L’eusko au Pays basque, la sol violette à Toulouse, la gonette à Lyon, le galléco en Ille-et-Vilaine ou encore la pêche en Ile-de-France. Des noms poétiques pour des monnaies locales en développement ces dernières années. Il y en aurait actuellement autour de 5 000 dans le monde, dont une trentaine dans notre pays et au moins autant en projet.
À l’initiative de citoyens ou de collectivités locales, elles sont portées le plus souvent par des associations.

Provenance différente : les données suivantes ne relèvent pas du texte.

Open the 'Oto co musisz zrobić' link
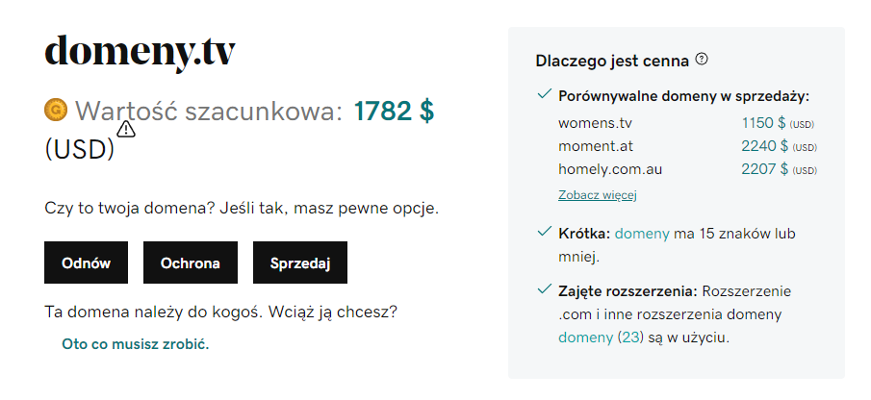The height and width of the screenshot is (400, 871). (x=135, y=343)
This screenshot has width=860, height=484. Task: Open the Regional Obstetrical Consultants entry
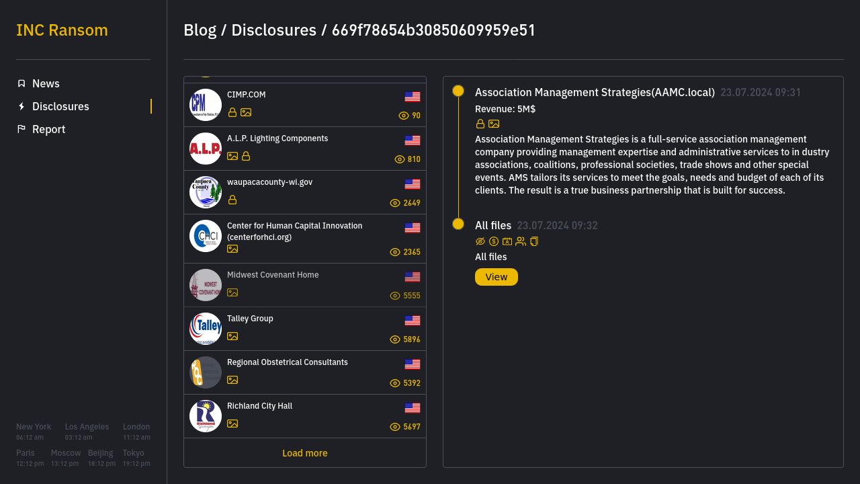(x=288, y=362)
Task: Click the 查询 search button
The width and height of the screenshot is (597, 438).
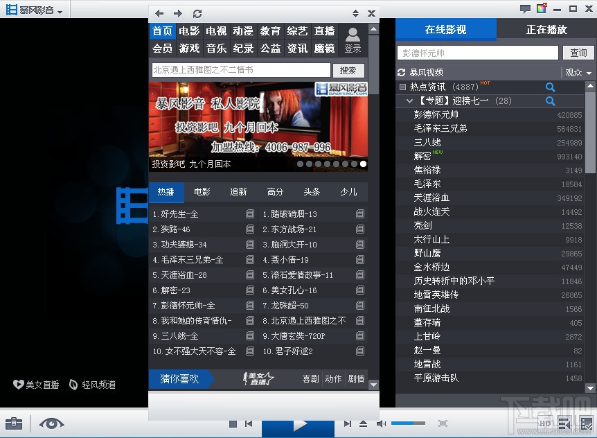Action: (579, 52)
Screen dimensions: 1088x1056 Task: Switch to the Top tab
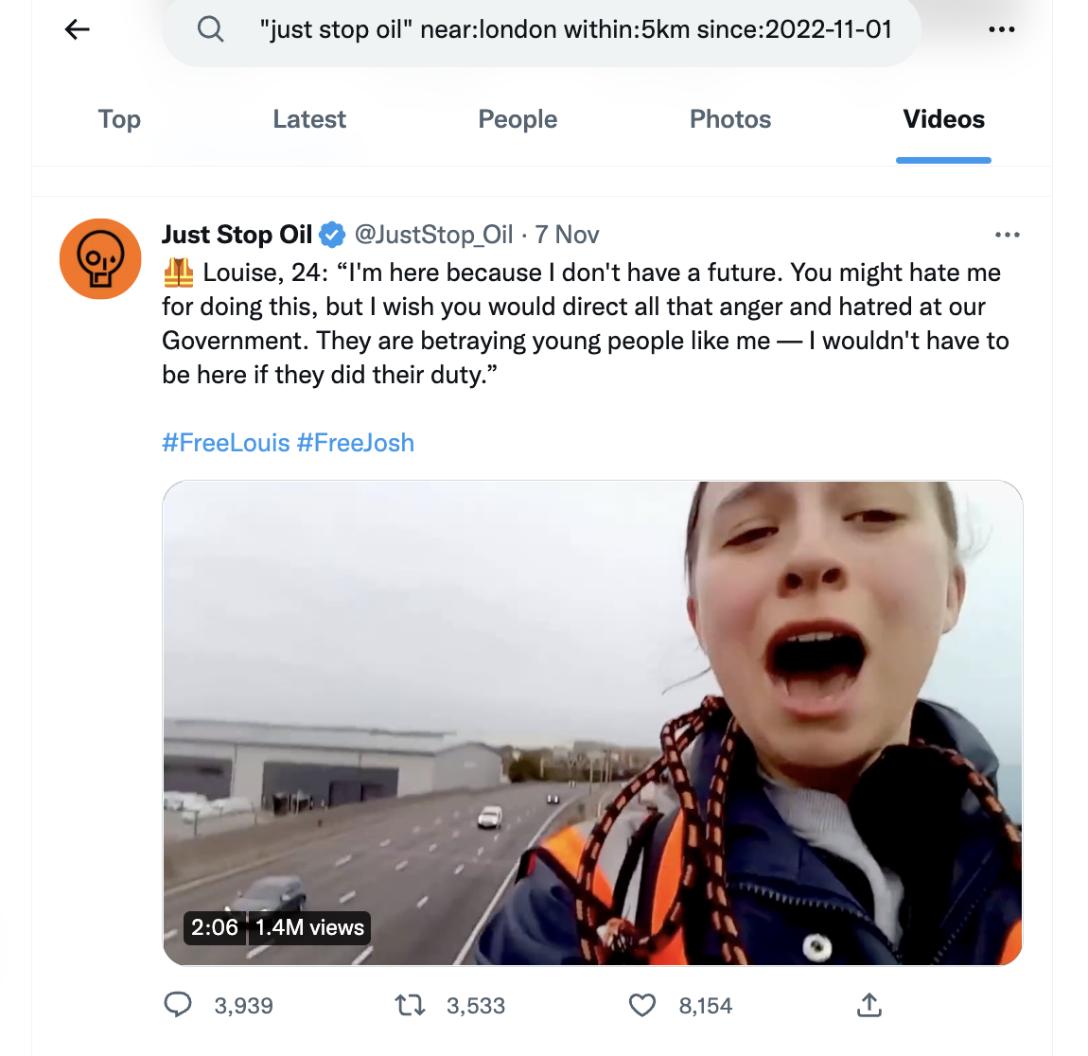tap(119, 119)
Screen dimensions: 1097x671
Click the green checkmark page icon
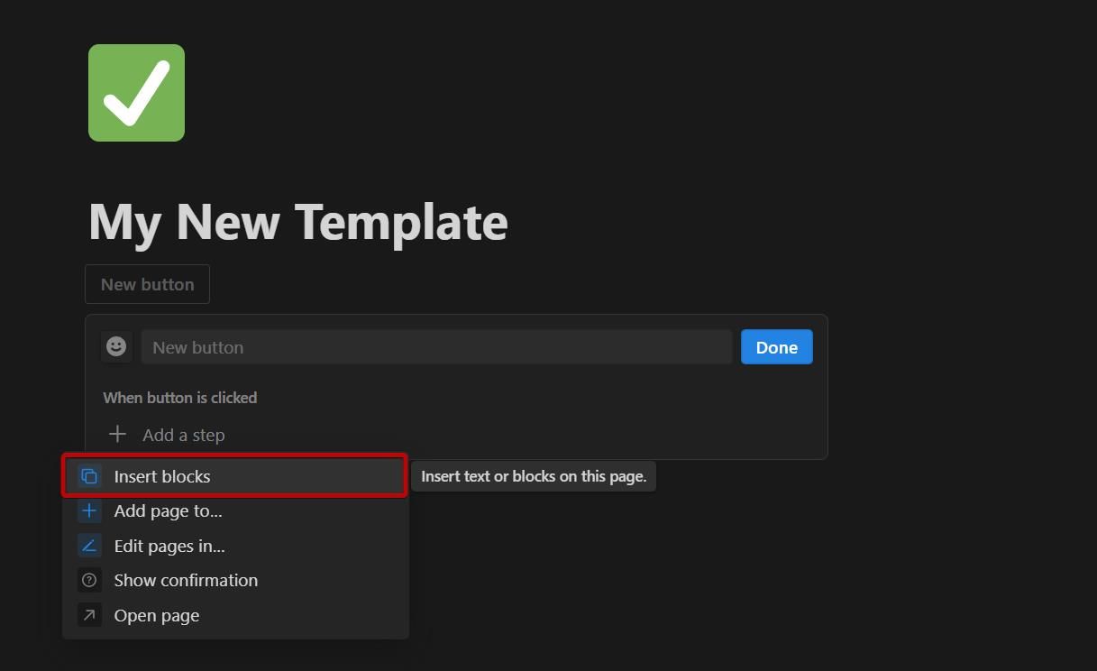[x=135, y=92]
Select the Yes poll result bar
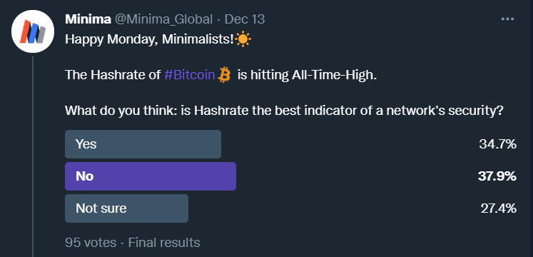The image size is (533, 257). point(143,144)
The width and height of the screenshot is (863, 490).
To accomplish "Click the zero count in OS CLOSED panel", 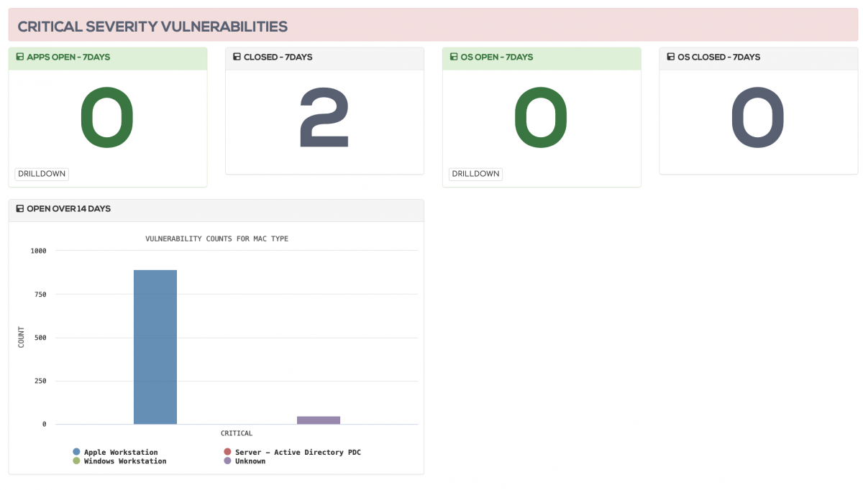I will (x=757, y=117).
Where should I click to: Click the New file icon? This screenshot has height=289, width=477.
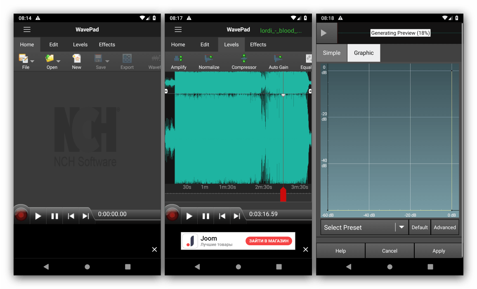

Complémentaires à l’euro, ces monnaies n’ont évidemment pas vocation à le remplacer. Limitées à une zone géographique donnée (une ville, une communauté de communes, un département…), elles permettent de payer sa baguette chez le boulanger ou sa coupe de cheveux chez le coiffeur. Leur but ? Favoriser les circuits courts et redynamiser l’économie locale, mais aussi créer des liens.

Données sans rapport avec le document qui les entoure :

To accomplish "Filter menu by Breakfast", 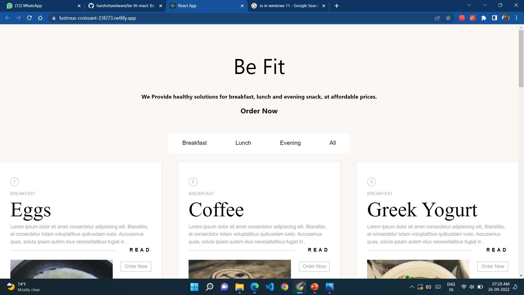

Les commerçants ou artisans qui acceptent la monnaie ne sont pas choisis au hasard. « Ils doivent souvent répondre à des critères sociaux ou environnementaux. Par exemple, vendre des produits locaux ou travailler essentiellement avec des entreprises du territoire. Avec l’objectif de limiter l’impact carbone et de soutenir l’emploi », explique Marie Fare*, maître de conférences en sciences économiques à l’université Lumière Lyon-2. « La monnaie a également une dimension symbolique forte, ajoute la spécialiste. Et c’est aussi un lien social entre les individus. »
Monnaie du Pays basque Nord, l’eusko s’inscrit dans cette démarche. Lancée en janvier 2013, elle compte le plus grand nombre d’utilisateurs en France : plus de 3 000 habitants (sur 300 000) et 650 entreprises et commerçants. « Nous demandons à ces derniers de proposer au moins trois produits locaux, et nous leur fournissons une traduction gratuite pour qu’ils mettent en place un affichage bilingue français-basque, car l’un des buts de l’eusko est aussi de faciliter l’usage public de la langue basque », précise Dante Edme-Sanjurjo, coprésident d’Euskal Moneta.

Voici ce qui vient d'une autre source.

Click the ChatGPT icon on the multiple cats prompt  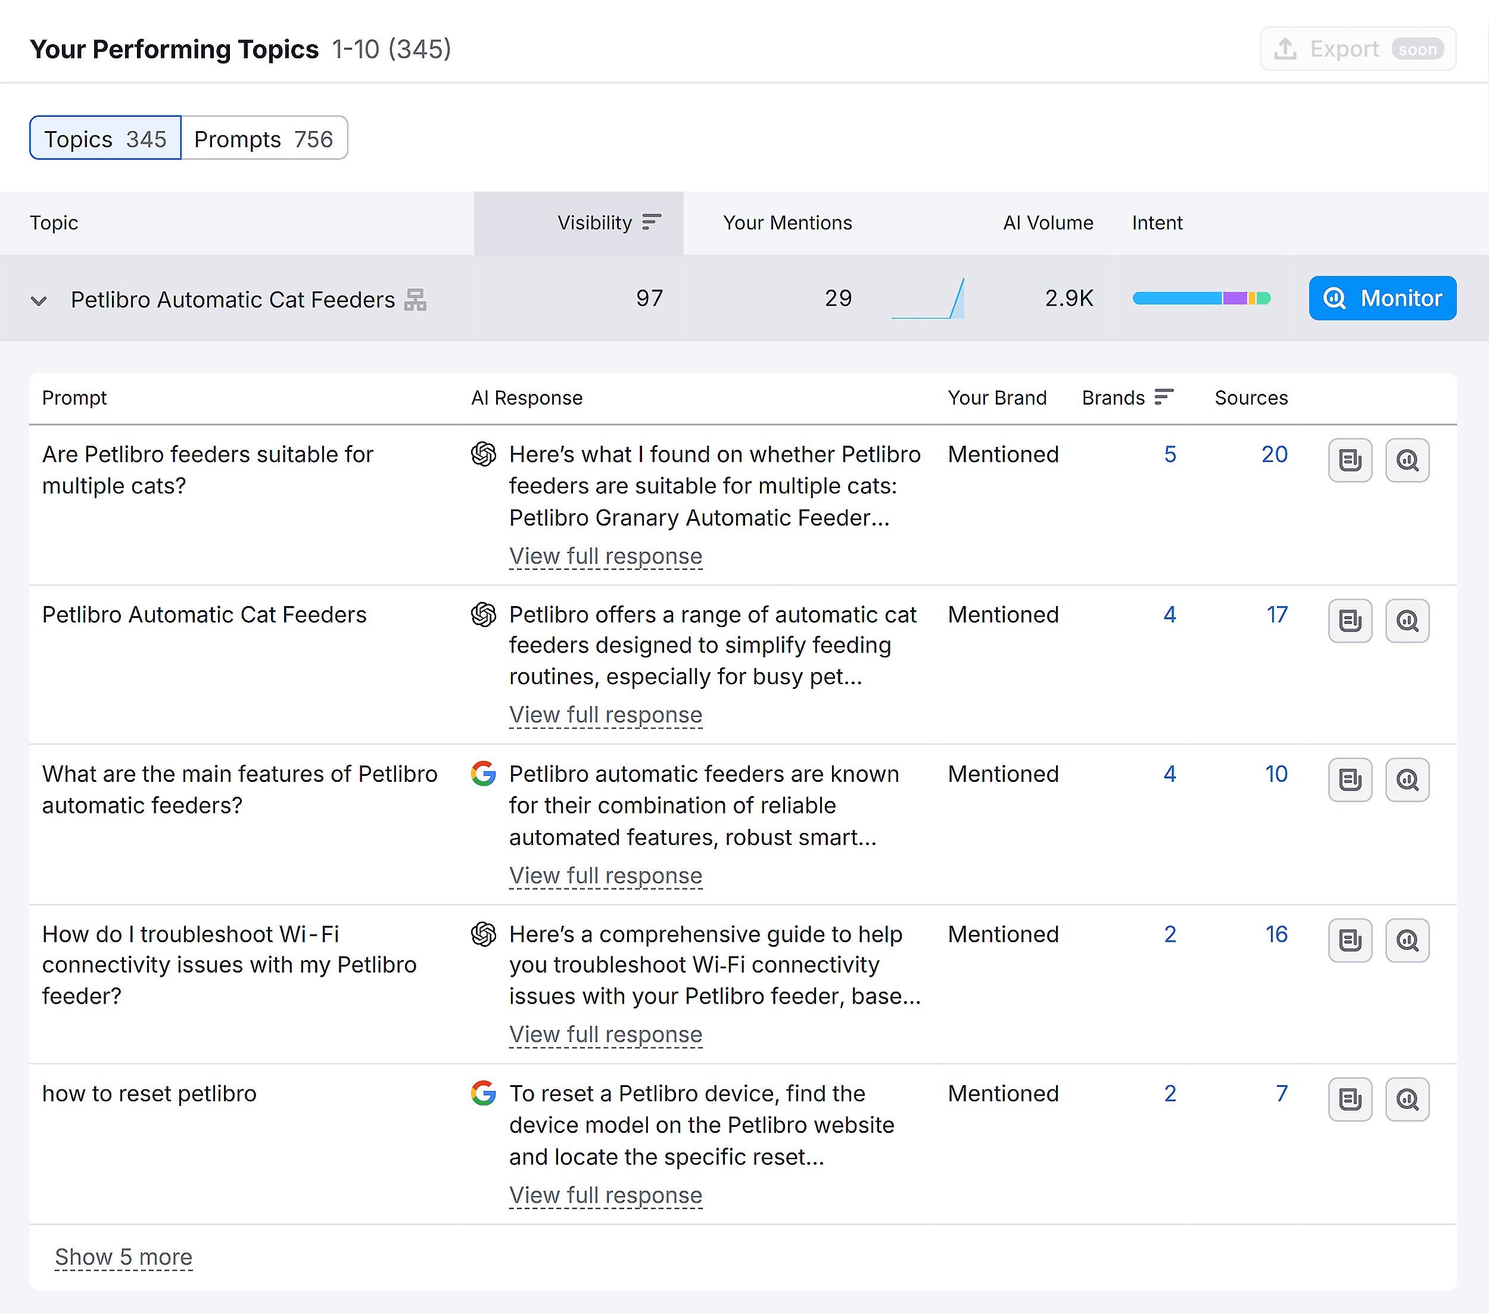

L’association a également d’autres projets. Ses adhérents pourraient bientôt disposer d’un compte en euskos et d’une carte de paiement, pour une utilisation plus facile de la monnaie au quotidien. Elle travaille aussi avec des municipalités de son territoire afin qu’il soit possible de payer la piscine, la cantine, sa facture d’eau, sa place de cinéma ou encore le centre de loisirs des enfants en euskos. Comme c’est le cas déjà à Boulogne-sur-Mer, où on peut acheter son ticket de bus ou sa place de théâtre en bou’sols.
La loi sur l’économie sociale et solidaire (ESS) de juillet 2014 reconnaît ces monnaies comme titres de paiement (dès lors qu’elles sont à l’initiative de structures relevant de l’ESS). Et un rapport, remis en 2015, préconisait de les développer.
Vous souhaitez créer une monnaie locale ? Il existe un guide pratique sur le site du réseau des monnaies locales complémentaires citoyennes.
*Auteure de Repenser la monnaie, paru fin 2016 aux éditions Charles Léopold Mayer.